DIY Dry Shampoo

I want to share what I do for dry shampoo. We were on a boil water notice here in Austin last week until yesterday so I was relying heavily on my dry shampoo with all the winter head gear. I get major oily hat hair with anything I put on my head which is why you won’t see me in hats often.

There are lots of recipes you can try for DIY dry shampoo. The internet is full of them. Any baking soda based recipe is too drying for my scalp so I use cornstarch, and since I have light brown hair I add cocoa for color. If I don’t add cocoa I get a dusty gray look.

If you are blond you may be okay with just cornstarch or baking soda. Redheads can add cinnamon instead of cocoa for color, that’s a tip I picked up from Bea Johnson of Zero Waste Home.

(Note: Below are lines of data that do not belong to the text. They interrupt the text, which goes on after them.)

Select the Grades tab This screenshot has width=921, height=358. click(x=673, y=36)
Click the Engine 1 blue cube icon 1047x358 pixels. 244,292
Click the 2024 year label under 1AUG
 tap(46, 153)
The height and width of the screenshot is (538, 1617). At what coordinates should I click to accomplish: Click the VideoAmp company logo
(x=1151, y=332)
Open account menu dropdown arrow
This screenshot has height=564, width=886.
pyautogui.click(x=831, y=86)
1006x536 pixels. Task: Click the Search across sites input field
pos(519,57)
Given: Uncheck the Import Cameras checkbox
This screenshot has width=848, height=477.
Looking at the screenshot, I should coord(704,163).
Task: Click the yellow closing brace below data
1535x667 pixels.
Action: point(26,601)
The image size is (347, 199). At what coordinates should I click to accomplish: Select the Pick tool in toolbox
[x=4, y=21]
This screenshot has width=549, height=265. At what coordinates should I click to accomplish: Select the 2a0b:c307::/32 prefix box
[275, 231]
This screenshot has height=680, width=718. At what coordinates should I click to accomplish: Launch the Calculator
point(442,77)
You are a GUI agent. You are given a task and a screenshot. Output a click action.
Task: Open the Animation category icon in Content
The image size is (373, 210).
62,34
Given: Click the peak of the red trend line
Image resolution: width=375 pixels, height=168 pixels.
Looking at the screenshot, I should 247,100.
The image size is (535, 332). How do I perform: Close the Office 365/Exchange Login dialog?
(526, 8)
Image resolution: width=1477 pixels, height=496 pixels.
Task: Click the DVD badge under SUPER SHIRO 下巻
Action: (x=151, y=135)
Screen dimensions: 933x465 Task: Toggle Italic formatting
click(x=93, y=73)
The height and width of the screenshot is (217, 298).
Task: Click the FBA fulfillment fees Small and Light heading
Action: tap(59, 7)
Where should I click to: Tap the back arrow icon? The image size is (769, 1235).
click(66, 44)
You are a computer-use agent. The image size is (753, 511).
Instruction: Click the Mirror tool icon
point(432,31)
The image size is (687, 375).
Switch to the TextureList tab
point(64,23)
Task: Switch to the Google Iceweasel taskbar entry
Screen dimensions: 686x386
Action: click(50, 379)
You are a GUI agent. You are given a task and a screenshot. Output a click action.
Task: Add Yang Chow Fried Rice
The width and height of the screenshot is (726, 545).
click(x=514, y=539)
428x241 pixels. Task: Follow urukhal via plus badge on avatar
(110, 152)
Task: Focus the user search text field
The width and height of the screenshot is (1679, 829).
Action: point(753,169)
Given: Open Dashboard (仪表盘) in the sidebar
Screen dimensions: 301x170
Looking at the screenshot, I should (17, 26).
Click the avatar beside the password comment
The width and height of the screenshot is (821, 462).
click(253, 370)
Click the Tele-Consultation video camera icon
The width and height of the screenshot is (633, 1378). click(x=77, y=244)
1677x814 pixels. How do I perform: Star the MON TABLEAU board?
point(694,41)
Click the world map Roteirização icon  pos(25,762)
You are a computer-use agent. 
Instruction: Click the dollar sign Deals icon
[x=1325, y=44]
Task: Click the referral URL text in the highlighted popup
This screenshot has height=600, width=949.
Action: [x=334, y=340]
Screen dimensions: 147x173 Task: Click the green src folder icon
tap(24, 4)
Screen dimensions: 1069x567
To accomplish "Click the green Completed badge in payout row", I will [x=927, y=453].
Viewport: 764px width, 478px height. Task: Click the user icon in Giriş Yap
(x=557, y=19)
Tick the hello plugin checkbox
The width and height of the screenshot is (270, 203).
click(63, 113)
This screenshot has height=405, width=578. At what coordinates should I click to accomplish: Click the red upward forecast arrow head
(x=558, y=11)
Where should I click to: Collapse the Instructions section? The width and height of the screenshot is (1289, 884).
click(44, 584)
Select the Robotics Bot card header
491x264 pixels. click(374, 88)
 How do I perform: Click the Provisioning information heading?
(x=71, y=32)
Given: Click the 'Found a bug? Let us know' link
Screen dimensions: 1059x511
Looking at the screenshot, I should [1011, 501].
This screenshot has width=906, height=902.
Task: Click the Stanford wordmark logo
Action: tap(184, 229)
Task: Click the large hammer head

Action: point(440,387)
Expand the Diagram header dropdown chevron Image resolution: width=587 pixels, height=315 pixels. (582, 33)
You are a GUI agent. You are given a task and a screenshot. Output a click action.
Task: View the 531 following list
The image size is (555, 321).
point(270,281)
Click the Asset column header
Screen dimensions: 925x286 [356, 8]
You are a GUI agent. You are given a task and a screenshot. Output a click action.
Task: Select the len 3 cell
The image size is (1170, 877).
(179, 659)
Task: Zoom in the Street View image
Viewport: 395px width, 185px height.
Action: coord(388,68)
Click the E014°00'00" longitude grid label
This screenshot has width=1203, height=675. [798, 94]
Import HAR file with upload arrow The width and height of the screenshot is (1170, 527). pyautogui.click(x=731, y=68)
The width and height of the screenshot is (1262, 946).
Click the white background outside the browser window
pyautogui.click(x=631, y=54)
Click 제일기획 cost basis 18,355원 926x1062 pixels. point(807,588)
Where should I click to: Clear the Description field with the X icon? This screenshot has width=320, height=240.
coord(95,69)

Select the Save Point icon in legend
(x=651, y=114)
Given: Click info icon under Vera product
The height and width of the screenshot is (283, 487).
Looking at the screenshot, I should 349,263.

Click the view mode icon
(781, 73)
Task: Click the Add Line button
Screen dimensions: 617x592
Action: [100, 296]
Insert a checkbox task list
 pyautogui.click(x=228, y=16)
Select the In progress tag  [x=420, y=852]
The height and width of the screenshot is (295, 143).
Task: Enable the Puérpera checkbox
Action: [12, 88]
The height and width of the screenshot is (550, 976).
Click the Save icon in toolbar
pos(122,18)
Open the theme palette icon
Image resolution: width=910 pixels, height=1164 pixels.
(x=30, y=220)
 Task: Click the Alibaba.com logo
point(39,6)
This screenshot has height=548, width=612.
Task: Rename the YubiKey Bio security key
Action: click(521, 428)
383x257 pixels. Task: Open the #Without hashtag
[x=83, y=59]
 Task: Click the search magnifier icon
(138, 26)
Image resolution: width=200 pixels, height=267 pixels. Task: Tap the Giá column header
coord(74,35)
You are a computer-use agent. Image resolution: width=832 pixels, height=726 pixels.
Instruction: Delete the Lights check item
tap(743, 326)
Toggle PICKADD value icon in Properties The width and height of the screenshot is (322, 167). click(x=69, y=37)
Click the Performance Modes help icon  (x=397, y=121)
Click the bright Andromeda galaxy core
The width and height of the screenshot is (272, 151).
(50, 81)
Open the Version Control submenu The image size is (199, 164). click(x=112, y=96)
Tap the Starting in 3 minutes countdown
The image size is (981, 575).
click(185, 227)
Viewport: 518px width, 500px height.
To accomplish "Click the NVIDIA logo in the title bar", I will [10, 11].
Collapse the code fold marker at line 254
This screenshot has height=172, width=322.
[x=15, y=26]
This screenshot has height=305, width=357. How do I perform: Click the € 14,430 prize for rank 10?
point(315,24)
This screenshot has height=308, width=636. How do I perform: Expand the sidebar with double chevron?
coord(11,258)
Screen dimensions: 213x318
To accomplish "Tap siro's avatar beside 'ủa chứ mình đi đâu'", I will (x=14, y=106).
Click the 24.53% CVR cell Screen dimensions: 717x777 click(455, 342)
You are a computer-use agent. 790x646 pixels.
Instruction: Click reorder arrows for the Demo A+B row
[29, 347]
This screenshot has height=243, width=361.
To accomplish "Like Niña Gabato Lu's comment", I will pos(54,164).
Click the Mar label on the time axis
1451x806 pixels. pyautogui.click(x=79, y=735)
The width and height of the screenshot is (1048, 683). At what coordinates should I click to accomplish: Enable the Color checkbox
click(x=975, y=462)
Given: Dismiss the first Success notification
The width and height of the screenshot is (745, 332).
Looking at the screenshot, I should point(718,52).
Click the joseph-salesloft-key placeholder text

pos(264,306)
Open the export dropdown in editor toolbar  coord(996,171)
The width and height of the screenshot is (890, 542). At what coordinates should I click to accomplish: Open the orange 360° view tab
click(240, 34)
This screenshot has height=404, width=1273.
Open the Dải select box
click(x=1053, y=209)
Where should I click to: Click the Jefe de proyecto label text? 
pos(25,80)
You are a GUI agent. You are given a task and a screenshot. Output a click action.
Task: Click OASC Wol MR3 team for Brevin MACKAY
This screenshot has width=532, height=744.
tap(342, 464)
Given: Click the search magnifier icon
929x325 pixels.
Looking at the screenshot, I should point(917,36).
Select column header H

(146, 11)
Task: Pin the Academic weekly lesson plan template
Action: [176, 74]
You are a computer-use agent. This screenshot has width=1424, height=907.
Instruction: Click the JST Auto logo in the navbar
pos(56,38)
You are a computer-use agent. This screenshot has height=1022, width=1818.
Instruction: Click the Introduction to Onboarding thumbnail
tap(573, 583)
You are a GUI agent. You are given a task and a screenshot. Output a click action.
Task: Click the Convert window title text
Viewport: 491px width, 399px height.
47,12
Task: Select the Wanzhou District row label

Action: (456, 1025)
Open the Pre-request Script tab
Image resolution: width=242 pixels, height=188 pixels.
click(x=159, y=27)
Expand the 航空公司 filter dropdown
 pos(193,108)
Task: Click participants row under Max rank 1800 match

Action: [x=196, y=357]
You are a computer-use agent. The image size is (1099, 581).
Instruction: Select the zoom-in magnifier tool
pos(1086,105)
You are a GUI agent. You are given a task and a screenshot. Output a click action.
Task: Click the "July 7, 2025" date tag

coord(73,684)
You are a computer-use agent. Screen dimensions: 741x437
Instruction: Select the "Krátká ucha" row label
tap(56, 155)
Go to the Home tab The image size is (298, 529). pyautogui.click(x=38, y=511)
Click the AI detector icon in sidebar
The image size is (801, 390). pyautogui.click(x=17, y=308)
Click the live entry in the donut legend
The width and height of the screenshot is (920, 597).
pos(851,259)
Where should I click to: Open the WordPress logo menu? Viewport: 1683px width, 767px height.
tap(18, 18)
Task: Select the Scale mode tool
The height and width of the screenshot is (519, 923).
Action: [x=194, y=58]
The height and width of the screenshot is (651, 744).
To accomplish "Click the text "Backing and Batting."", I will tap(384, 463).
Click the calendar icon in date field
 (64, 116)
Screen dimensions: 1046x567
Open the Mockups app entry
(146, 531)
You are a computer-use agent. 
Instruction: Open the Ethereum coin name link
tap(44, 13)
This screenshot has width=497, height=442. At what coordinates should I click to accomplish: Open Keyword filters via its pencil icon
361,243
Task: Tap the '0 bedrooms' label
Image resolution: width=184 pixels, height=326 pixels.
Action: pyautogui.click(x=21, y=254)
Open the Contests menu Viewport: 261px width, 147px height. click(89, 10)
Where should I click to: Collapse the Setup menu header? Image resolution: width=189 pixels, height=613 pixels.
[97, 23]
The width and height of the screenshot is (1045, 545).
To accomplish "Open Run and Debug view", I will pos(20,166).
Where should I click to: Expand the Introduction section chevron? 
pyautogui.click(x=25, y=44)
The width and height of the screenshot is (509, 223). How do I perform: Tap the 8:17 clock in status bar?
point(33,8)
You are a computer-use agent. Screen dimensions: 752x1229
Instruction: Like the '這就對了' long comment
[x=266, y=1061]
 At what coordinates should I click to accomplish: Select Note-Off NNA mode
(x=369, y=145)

Cocoa or cinnamon by itself felt sticky to me so definitely start with the cornstarch and add color. Some recipes also use clay. I don’t have any in the house so I haven’t tried it but it bloggers seem to like it for longer hair. Bring your own container for cornstarch, baking soda, cocoa, cinnamon and clay if you can to a bulk section, or look for more recyclable containers made of cardboard or plastic. Some cocoa and cornstarch canisters can look like paper but can be plastic and metal-coated paper (the shiny gold or silver inside) so keep that in mind when shopping. Clay in bulk may be located over with the bulk beauty supplies like shampoo and soap.

I don’t measure, I just add the two ingredients until I like the consistency and color, but you could start out with equal parts in a small amount. Don’t make too much or get too much at a time as a little goes a long way. I dab my fingers in the jar and rub it through my roots. I recommend bending over the sink or standing in the shower because the powder can trickle down. My PJs usually end up with a bit on them so don’t do this in your work outfit. If it’s last minute, wrap a bath towel around your shoulders to protect your clothes. A lot of people like to use a salt or pepper shaker, or cheese shaker to apply. I don’t have one and haven’t found one when out and about (and I’m not going to buy one) so I’m good with dabbing for now. Just try out different methods to see what works for you. Combing and brushing it in never worked for me and I always felt like it wasted so much of the dry shampoo.

This method, in addition being more zero waste and giving you control of the color and consistency of the product, costs sooo much less than prepared dry shampoo. Dry shampoo in general is quite expensive for what it is and I’m usually allergic or sensitive to something in the ingredient list. Additionally, my family is very sensitive to fragrance so using simple cooking ingredients we know are safe is such a win for us here. Let me know how this goes for you!